France 2017

La nouvelle Assemblée, sortie des urnes dimanche en France, doit examiner en priorité trois premiers projets de loi, déjà annoncés par le gouvernement du président Emmanuel Macron:

Code du travail

Réforme phare du président Emmanuel Macron, qui la juge essentielle pour sortir la France d'un taux de chômage endémique de 9,6% des actifs, l'assouplissement de la réglementation du travail s'annonce délicate.

La réforme prévoit notamment de plafonner les indemnités touchées par les salariés dans certains cas de licenciement abusif, la fusion de plusieurs instances de représentation des salariés, ainsi que l'instauration d'un référendum d'entreprise.

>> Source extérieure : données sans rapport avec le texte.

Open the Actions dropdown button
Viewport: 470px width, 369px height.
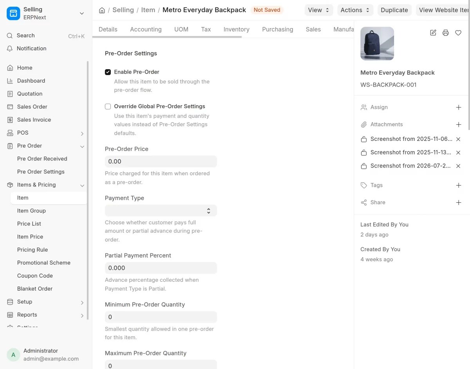(x=355, y=10)
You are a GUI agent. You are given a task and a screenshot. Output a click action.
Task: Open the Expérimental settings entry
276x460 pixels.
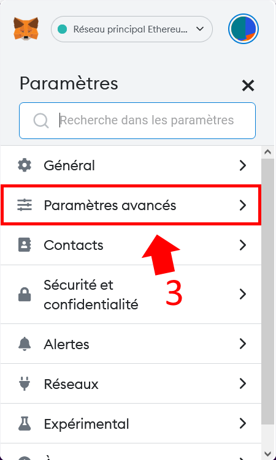[131, 424]
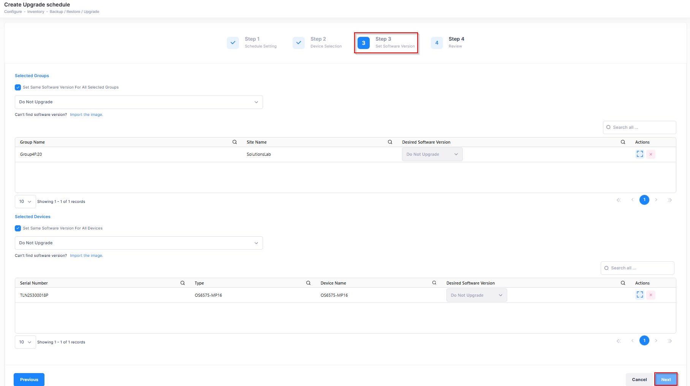Click search icon in Site Name column header
Image resolution: width=690 pixels, height=386 pixels.
pyautogui.click(x=390, y=142)
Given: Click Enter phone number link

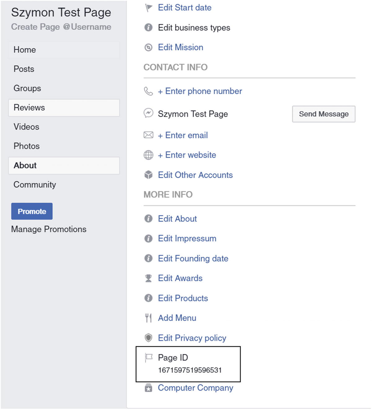Looking at the screenshot, I should 200,91.
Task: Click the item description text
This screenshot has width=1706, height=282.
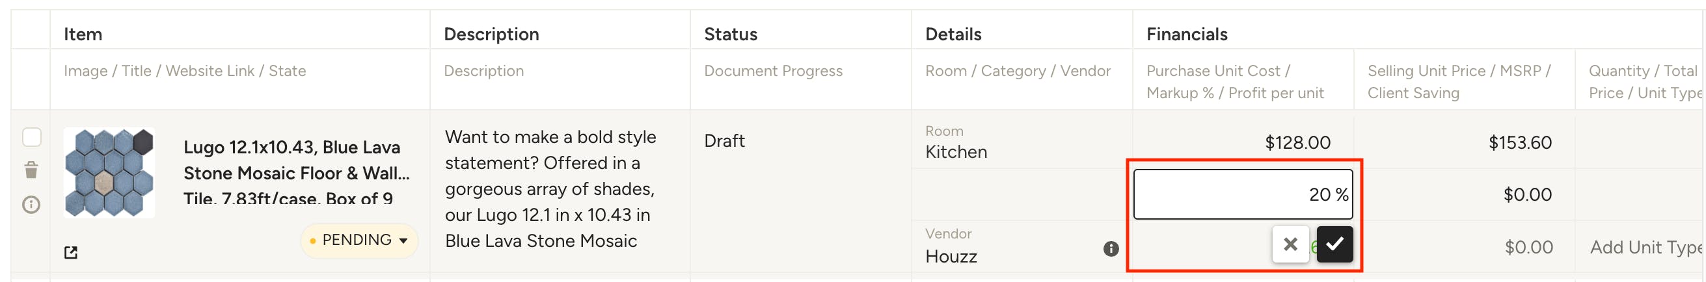Action: (x=550, y=189)
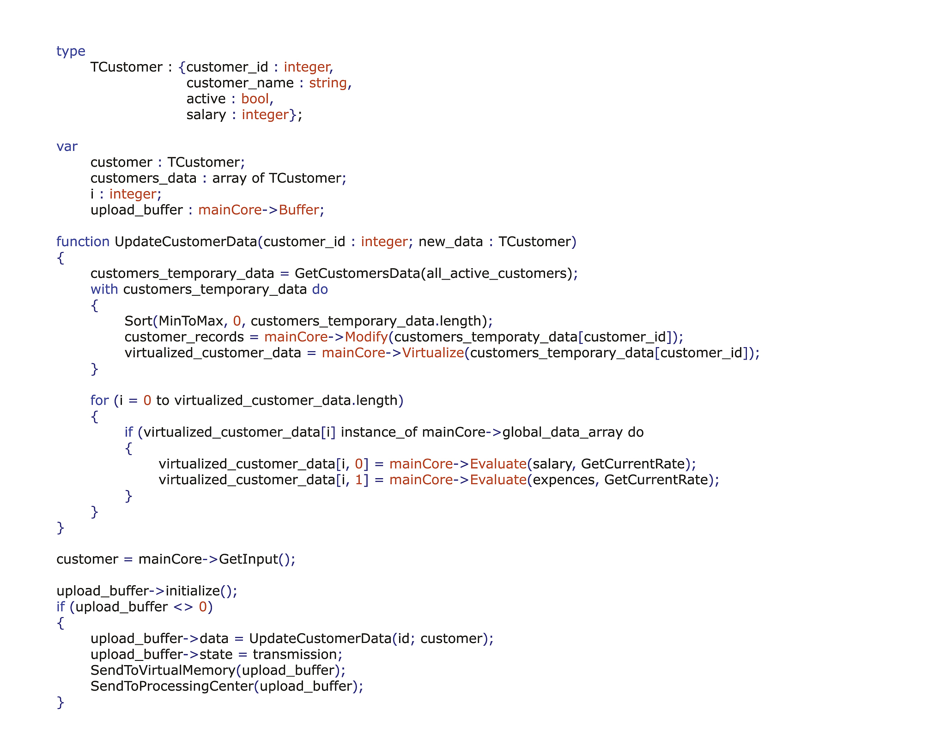Viewport: 946px width, 756px height.
Task: Click the 'for' loop keyword
Action: coord(99,401)
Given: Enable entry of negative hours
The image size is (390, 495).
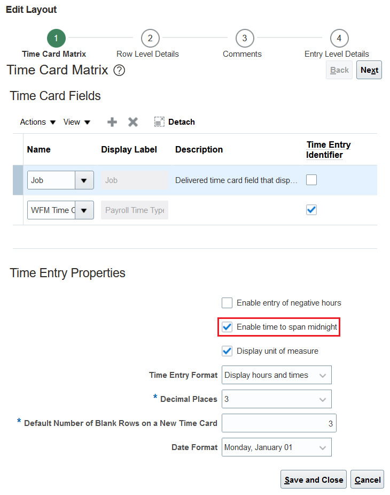Looking at the screenshot, I should click(227, 303).
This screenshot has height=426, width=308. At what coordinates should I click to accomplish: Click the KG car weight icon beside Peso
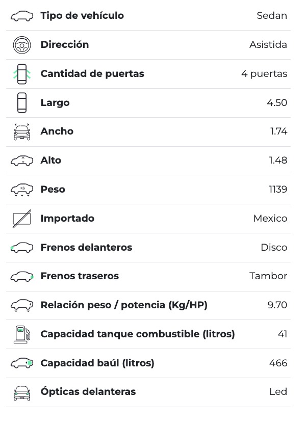[x=21, y=190]
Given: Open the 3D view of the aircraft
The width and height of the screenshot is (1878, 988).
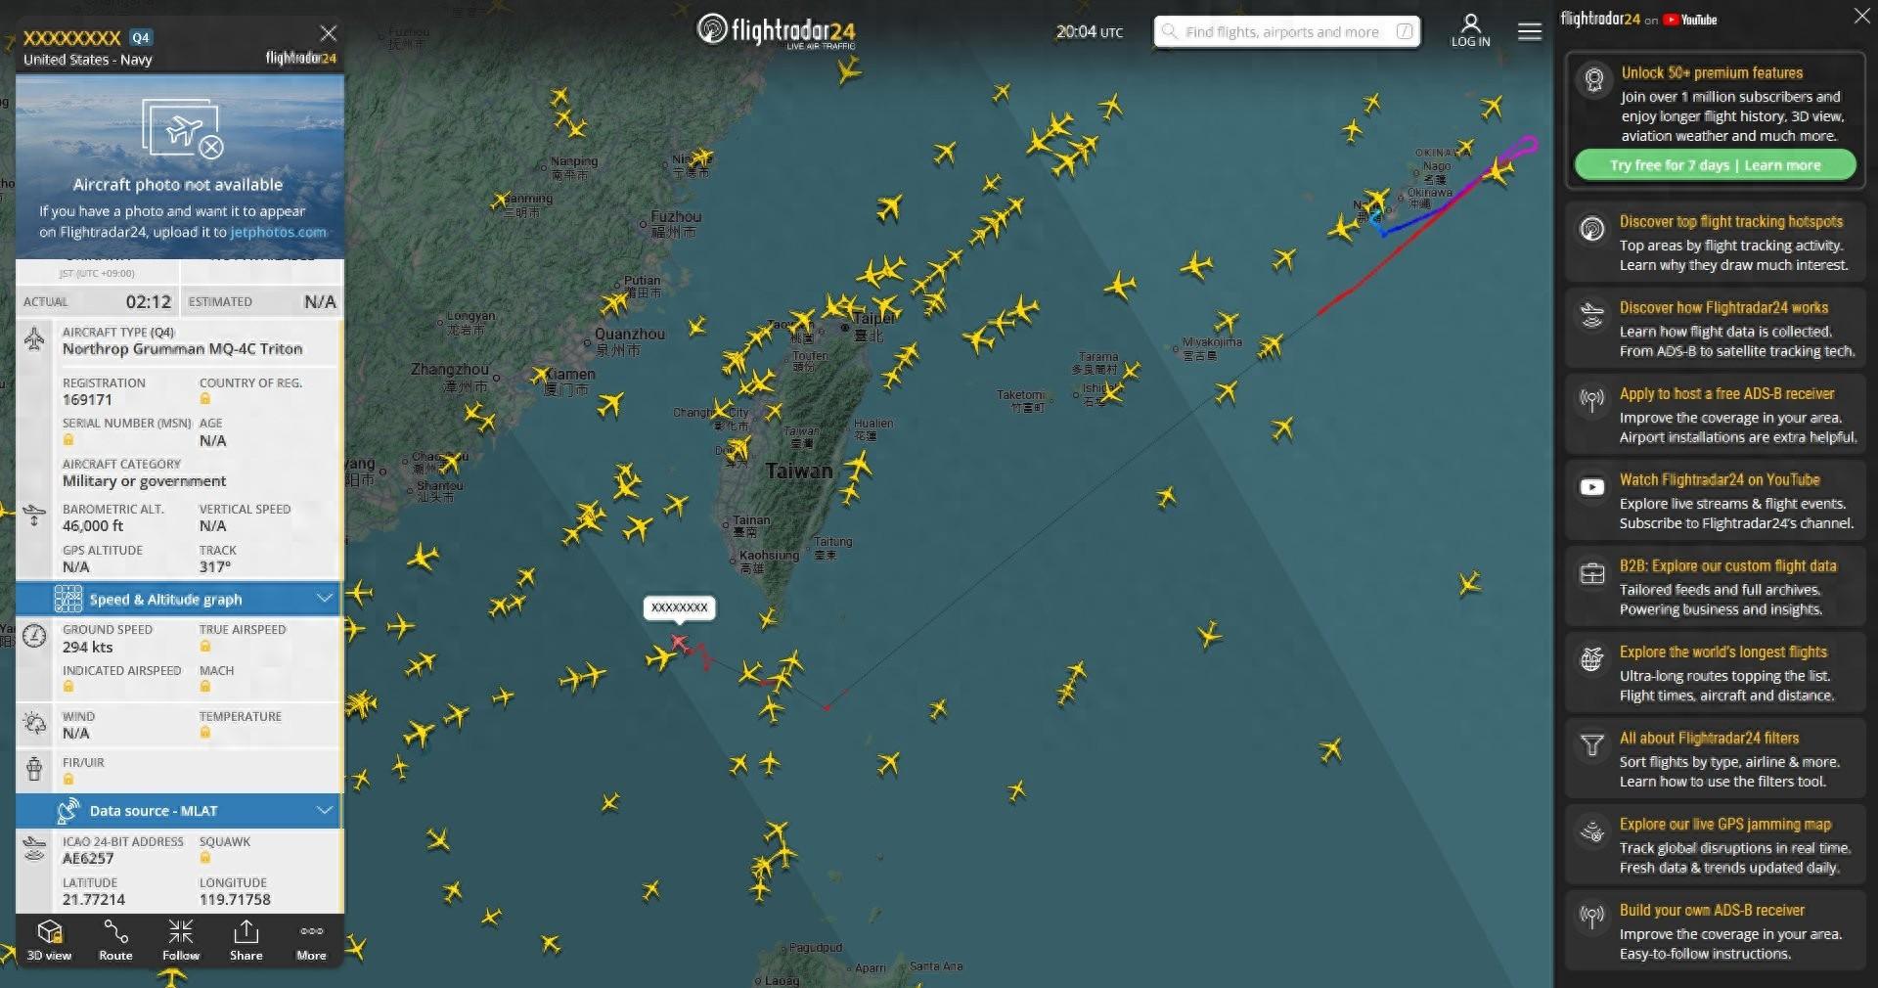Looking at the screenshot, I should click(x=49, y=940).
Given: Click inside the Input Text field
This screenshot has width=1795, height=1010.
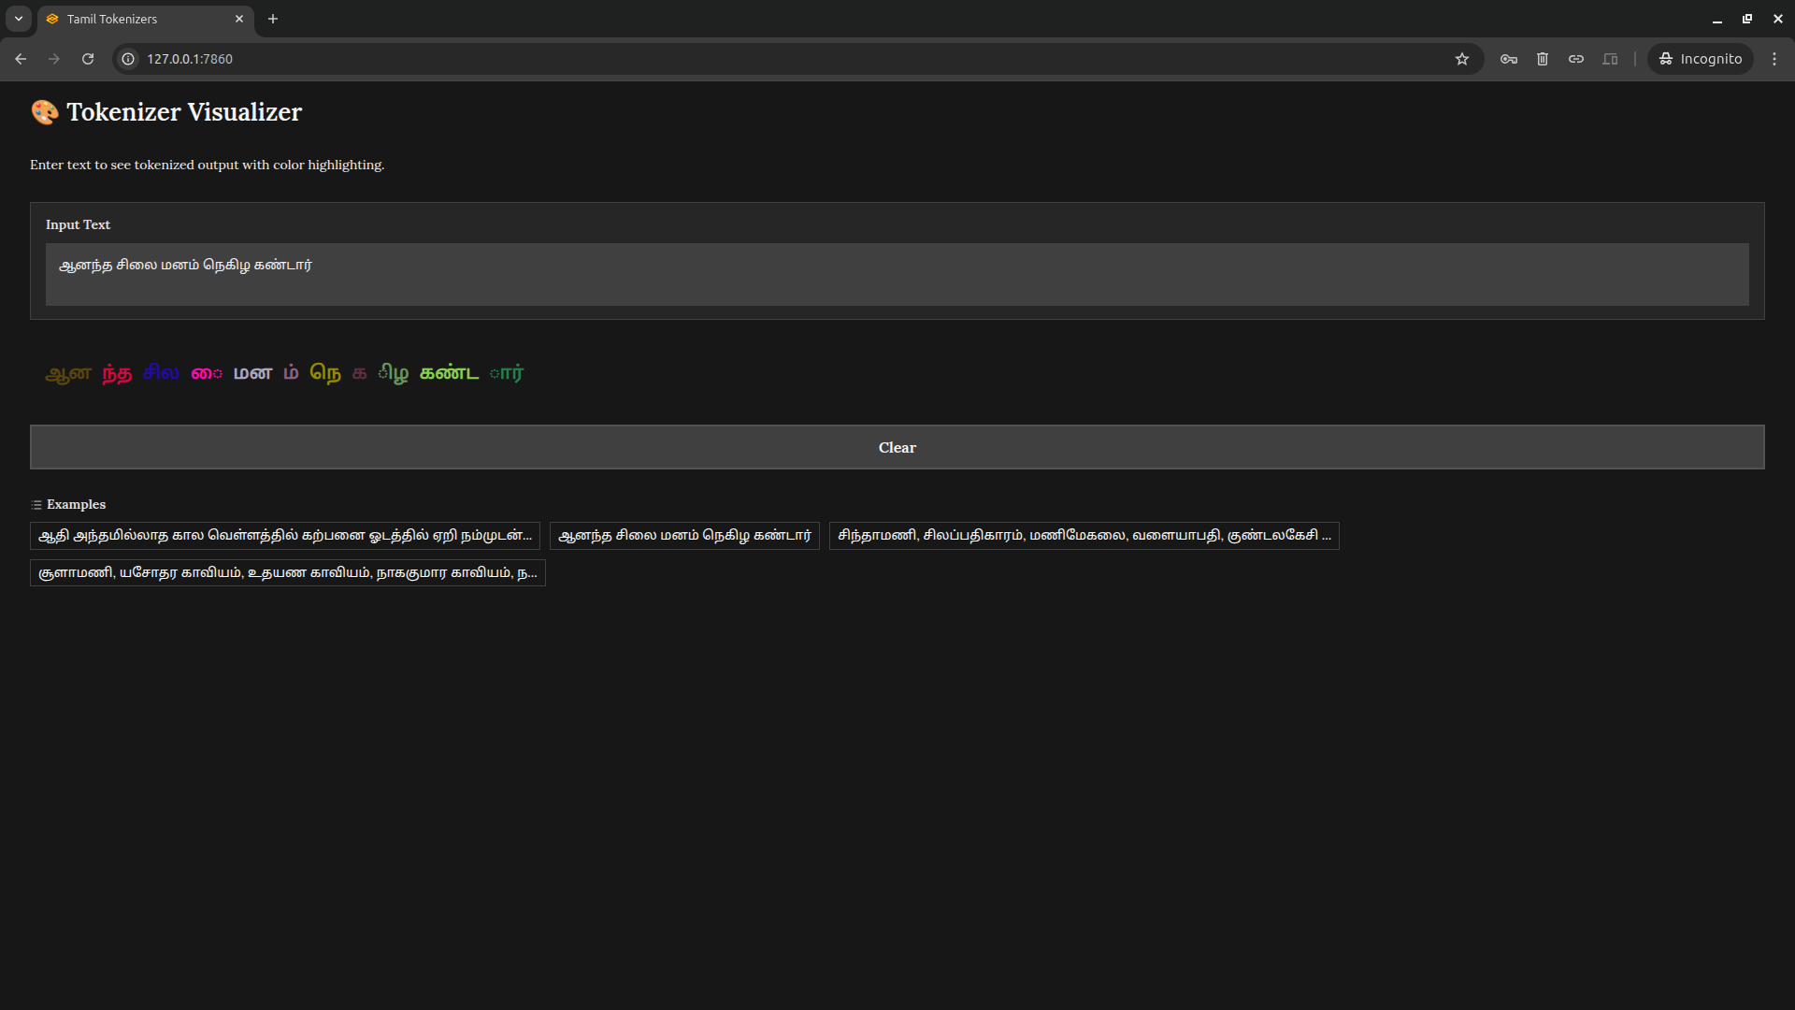Looking at the screenshot, I should pos(896,274).
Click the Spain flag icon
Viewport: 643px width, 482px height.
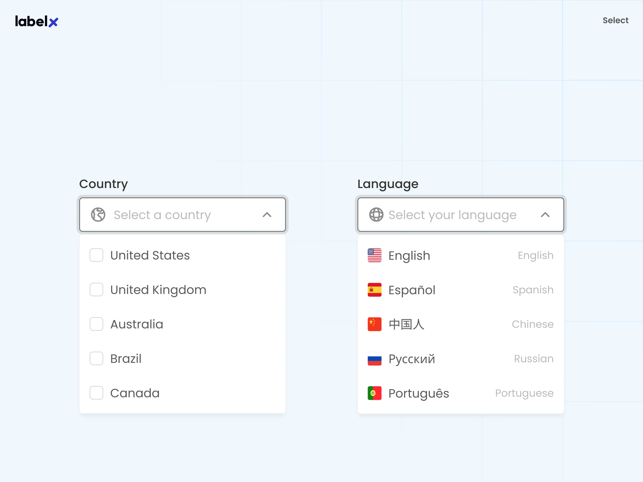coord(374,290)
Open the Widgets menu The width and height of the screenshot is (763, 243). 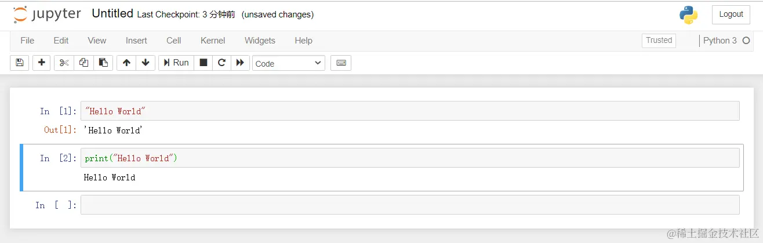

Un texte similaire, présenté sous la présidence du socialiste François Hollande, avait donné lieu en 2016 à six mois de contestation ponctuée de grèves et manifestations dans les grandes villes, parfois émaillées de violences.

Le nouveau chef de l'Etat veut aller vite en utilisant la procédure accélérée des ordonnances. Le Parlement ne débattra pas des textes, mais sera consulté au début et à la fin de la procédure.

Pour ménager des syndicats de salariés circonspects, le gouvernement a annoncé une concertation "approfondie", avec une cinquantaine de réunions d'ici le 21 juillet, puis une autre série de concertations d'août à début septembre.

Un collectif syndical et associatif "Front social" prévoit toutefois dès lundi des rassemblements dans plusieurs villes "contre Macron et ses ordonnances" réformant le marché du travail.

Moralisation de la vie publique

A l'issue d'une campagne ponctuée de scandales politico-financiers, le candidat Macron avait promis une loi de moralisation de la vie publique, souhaitée par de très nombreux Français et réclamée par son allié centriste François Bayrou.

Ministre de la Justice du nouveau gouvernement, lui même paradoxalement confronté à des soupçons d'emplois fictifs au parlement européen visant des élus de son parti, M. Bayrou a présenté mercredi en Conseil des ministres ce projet de loi qui devrait être débattu dès juillet au Parlement.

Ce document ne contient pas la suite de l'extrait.